Caminho Portuguès, Day 2

Day 2, we walked from Arco to Barcelos. There was, as a fellow caminhante said, mucho calor. (I have no idea if that is correct Portuguese, but the meaning was clear and accurate.) Today I have some found poems for you ((or stolen, if you like), some translated to the best of my ability.

If the world is a book
then those who do not travel
read only one page.
St Augustine
(Neatly written in French on a waypost.)

——

WALK
EAT
SLEEP
REPEAT
(In English on a gum tree – which were myriad)

—–

Japanese Mini Tractors for Sale
(In Portuguese on the fence of a yard containing half a dozen very small tractors)

——

A road sign:
a plump cow in silhouette
inside a red warning triangle.
(We saw no cows.
They had been warned off.)

——

Street names:
Rua de São Salvador
Rua Senhora de Imaculada Conceinçao
Rua da Cruz de São João.
Here you are what you are
in relationship to Catholicism

——

Sign

If you look closely you can see the Emerging Artist in this picture

Another road sign:
Caution
Pilgrim Traffic.

——

Find out what’s the least you can do
(What I think the Portuguese says on a little tile in Barcelos, attributed to Ferdinand Pessoa)

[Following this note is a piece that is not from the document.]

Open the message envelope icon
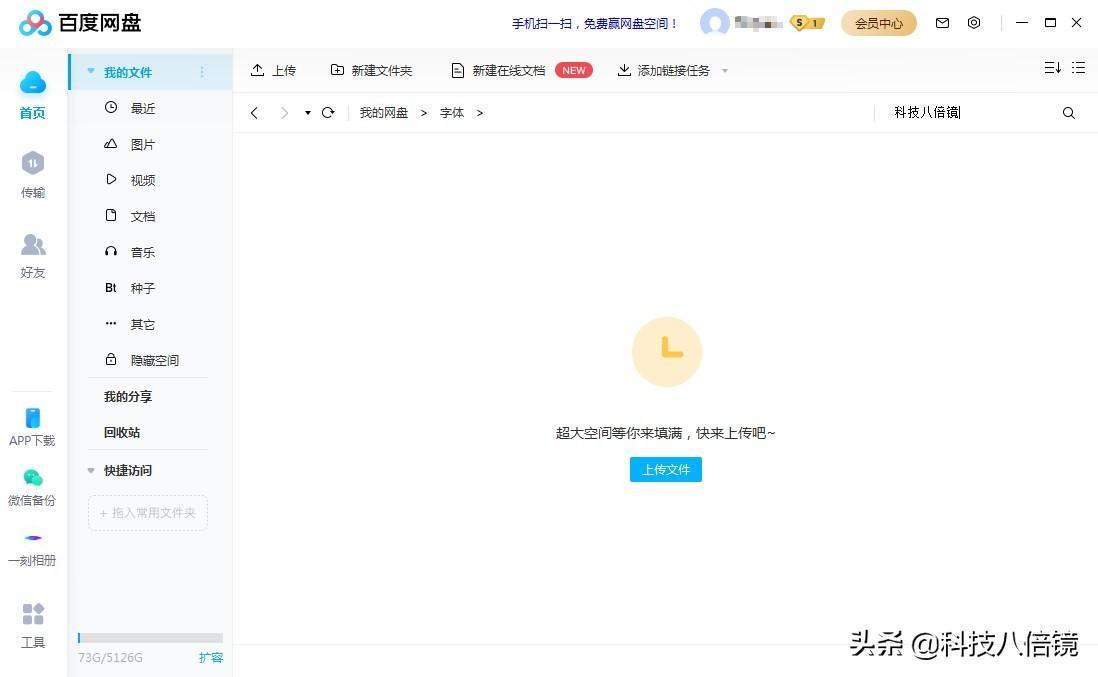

And tonight everything is sore.

 

 

Caminho Portuguès, Day 1

The Emerging Artist (can I still call her that?) and I are walking part of the Caminho Portuguès, from Porto to Tui (which is in Spain, but quite a way from the goal of true pilgrims, Santiago de Compostella. We are not true pilgrims: we’re not sporting scallop shells, we left our Pilgrim’s Passports in our hotel room in Porto, and we don’t anticipate spiritual experiences. But I’ll try to put up a couple of bits of verse each day. So here goes, with Day One.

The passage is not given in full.